The gallery below shows some screenshots from the N5810PRO. Several of them highlight some of the unique features of the N5810PRO, such as configuration of the 5 LAN ports and an image from the log file showing the NAS switching to UPS power before shutting down gracefully. You’ll note missing "radio button" labels in some of the screenshots, which were taken with FireFox 38.0.5 Windows. Thecus confirmed the bug, which will be fixed via firmware update. In the meantime, we found Internet Explorer properly shows the labels.
As noted in the introduction, the N5810PRO has a built-in "mini" UPS. In our “pull the plug” test, the NAS started to beep and the front panel displayed the power loss. Within a couple of minutes, a different, lower toned beep drew our attention to the front panel that indicated shutdown had started. The system then shut down gracefully.
Configure or view configuration for any of the 5 available LANs.
Selecting network interfaces for aggregation
Create an iSCSI Target Volume or Create LUN. Missing button labels is a bug.
Status shows Power Loss
System Log shows AC power loss, switch to battery and then system shutdown due to loss of power.
RAID Volume Creation. Missing button labels is a bug.
We tested using our four WD Red 3 TB (WD30EFRX) drives provided by WD. Power consumption was measured at 33 W in active mode and 20 W in power save mode. Fan and drive noise was rated as low (mainly occasional drive noise). Performance tests were run using our Revision 5 NAS test process on four-drive unencrypted RAID 0, 5 and 10 volumes with a 1 Gbps LAN connection. The firmware installed was 2.05.08.btl.
The comparative benchmark summary below shows the Thecus N5810PRO (left), ASUSTOR AS5104 (center) and QNAP TS-453 Pro (right). Looking first at the benchmark results for the N5810PRO, Windows file copy performance for all RAID levels was fairly consistent with all test results ranging from 105.2 MB/s (Raid 10 File Copy Read) to 109.6 MB/s (RAID 0 File Copy Write).

## WHAT TO WORK ON
1. Sum up the NAS review excerpt in two sentences.
2. Turn the paragraph of the NAS review excerpt that begins "We tested using our four WD Red" into a short bulleted list that keeps its main facts.
3. Quote the NAS review excerpt word for word from "Status shows Power" to "installed was 2.05.08.btl.".

## COLLECTED MATERIAL

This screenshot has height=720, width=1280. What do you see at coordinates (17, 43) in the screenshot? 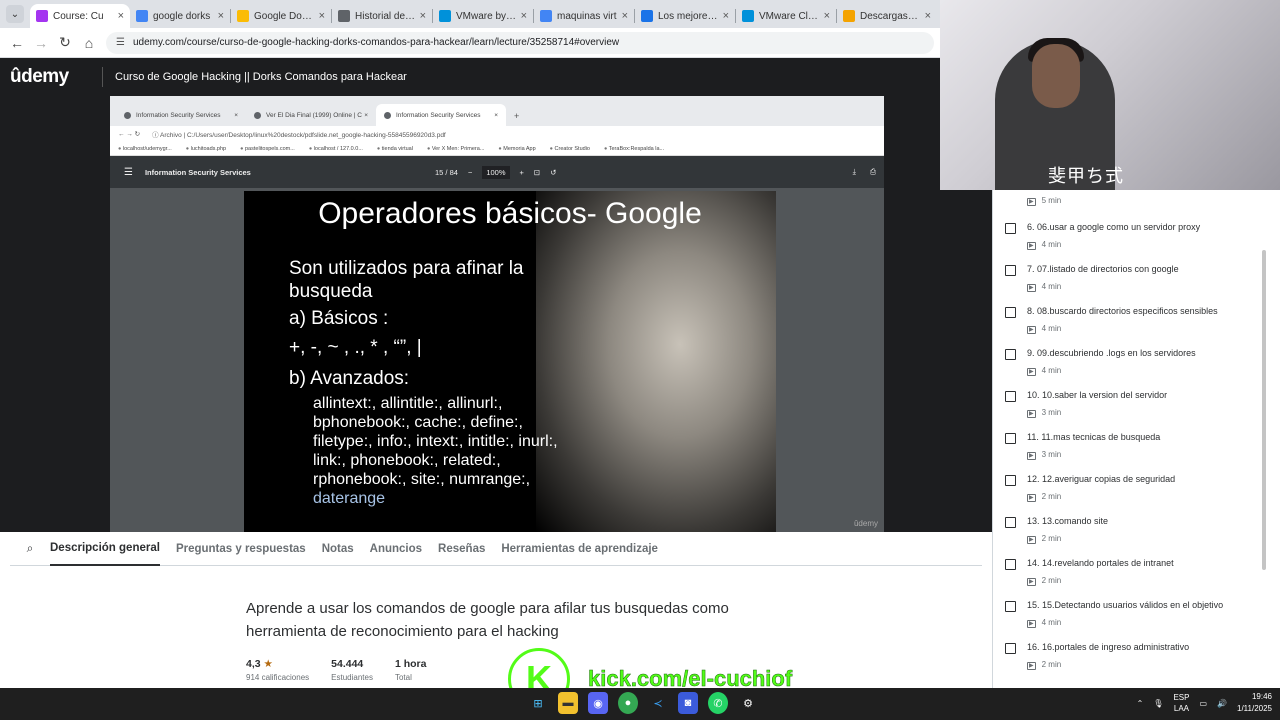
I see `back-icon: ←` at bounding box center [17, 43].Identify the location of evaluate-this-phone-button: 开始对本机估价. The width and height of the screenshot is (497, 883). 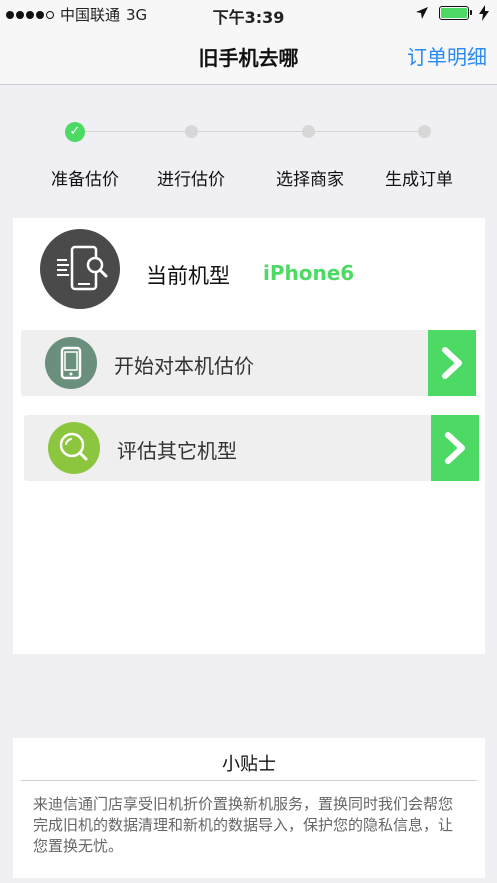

## TASK RESPONSES
1. When its plug was pulled, the N5810PRO used its built-in mini UPS to beep, show the power loss on its front panel, and then shut down gracefully. Tested with four WD Red 3 TB drives, it drew 33 W active and 20 W in power save mode, made little noise, and copied Windows files at 105.2 to 109.6 MB/s across all RAID levels.

2.
- Drives: four WD Red 3 TB (WD30EFRX), provided by WD
- Power use: 33 W active, 20 W in power save mode
- Noise: low, mainly occasional drive noise
- Tests: Revision 5 NAS test process on four-drive unencrypted RAID 0, 5 and 10 volumes over a 1 Gbps LAN
- Firmware: 2.05.08.btl

3.
Status shows Power Loss
System Log shows AC power loss, switch to battery and then system shutdown due to loss of power.
RAID Volume Creation. Missing button labels is a bug.
We tested using our four WD Red 3 TB (WD30EFRX) drives provided by WD. Power consumption was measured at 33 W in active mode and 20 W in power save mode. Fan and drive noise was rated as low (mainly occasional drive noise). Performance tests were run using our Revision 5 NAS test process on four-drive unencrypted RAID 0, 5 and 10 volumes with a 1 Gbps LAN connection. The firmware installed was 2.05.08.btl.